Hakikati yakin gözüyle tanıyan din ulularından hikâye ederler ki, bir veli kaplanın üzerine binmiş. Bir yılanı eline alıp kamçı edinmiş, kaplanı hızla koşturmaya başlamış. Birisi ona demiş:

– Hey Allah yolunun adamı, bu gittiğin yolda gitmek için bana rehberlik et! Sen ne yaptın ki, yırtıcı hayvan sana uydu?
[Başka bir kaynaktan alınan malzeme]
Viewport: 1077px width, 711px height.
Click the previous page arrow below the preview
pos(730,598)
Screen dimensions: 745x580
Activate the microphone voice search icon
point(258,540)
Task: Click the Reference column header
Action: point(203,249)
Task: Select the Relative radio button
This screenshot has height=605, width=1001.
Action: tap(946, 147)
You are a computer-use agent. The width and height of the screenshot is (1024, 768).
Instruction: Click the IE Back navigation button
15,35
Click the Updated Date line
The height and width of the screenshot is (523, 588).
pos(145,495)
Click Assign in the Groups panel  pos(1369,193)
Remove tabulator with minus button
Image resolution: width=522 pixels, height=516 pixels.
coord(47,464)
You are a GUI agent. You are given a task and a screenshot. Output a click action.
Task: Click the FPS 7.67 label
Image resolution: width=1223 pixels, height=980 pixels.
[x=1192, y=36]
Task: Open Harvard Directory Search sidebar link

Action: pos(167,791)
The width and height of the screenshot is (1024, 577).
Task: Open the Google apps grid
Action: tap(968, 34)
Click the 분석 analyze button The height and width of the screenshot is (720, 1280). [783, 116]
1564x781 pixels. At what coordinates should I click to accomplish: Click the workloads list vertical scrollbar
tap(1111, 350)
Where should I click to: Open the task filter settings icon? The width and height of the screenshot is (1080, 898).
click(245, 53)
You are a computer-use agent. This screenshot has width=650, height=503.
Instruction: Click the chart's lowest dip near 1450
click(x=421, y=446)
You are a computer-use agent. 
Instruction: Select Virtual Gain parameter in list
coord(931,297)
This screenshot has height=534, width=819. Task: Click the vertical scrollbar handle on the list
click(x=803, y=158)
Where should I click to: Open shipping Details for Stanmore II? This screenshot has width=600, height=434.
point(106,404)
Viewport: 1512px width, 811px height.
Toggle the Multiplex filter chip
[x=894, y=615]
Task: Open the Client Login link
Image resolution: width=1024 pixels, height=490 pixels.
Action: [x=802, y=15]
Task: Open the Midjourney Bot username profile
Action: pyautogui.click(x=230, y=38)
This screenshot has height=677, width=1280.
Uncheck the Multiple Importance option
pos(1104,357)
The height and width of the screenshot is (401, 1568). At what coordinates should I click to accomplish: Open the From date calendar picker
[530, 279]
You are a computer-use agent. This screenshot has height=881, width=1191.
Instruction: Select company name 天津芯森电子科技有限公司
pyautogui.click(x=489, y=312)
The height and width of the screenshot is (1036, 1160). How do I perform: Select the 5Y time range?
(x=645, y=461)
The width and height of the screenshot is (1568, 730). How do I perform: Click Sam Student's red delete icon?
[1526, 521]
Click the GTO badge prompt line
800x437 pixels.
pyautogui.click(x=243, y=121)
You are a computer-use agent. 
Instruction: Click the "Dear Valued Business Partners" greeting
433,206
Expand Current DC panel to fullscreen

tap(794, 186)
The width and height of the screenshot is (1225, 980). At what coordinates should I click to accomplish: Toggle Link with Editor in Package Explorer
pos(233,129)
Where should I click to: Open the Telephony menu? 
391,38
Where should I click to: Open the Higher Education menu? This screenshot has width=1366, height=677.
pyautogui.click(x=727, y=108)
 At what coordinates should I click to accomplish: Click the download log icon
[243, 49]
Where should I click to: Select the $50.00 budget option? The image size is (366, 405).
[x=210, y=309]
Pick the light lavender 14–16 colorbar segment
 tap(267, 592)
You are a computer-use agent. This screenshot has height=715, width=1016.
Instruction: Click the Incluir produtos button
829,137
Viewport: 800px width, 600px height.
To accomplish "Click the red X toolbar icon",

Adın, saadet yüzüğünün taşına yazıldı.

Veli cevap vermiş:

– Kaplan, yılan, fil, herkes bana esir olmuş ise, buna hayret etme. Sen de Allah’ın emrini yerine getir, görürsün ki, her şey senin emrine uyar. Bir padişah, Cenâb-ı Hakk’ın emrini tutarsa, Cenâb-ı Hak onun muhafızı ve yardımcısı olur. Cenâb-ı Hakk’ın, seni sevdiği halde düşman elinde bırakması mümkün mü? Yol işte budur. Bu yoldan sapma, yürümeye devam et! İstediğini bul. Sadî’nin sözünden hoşlanan kimseye, onun nasihati faydalı olur.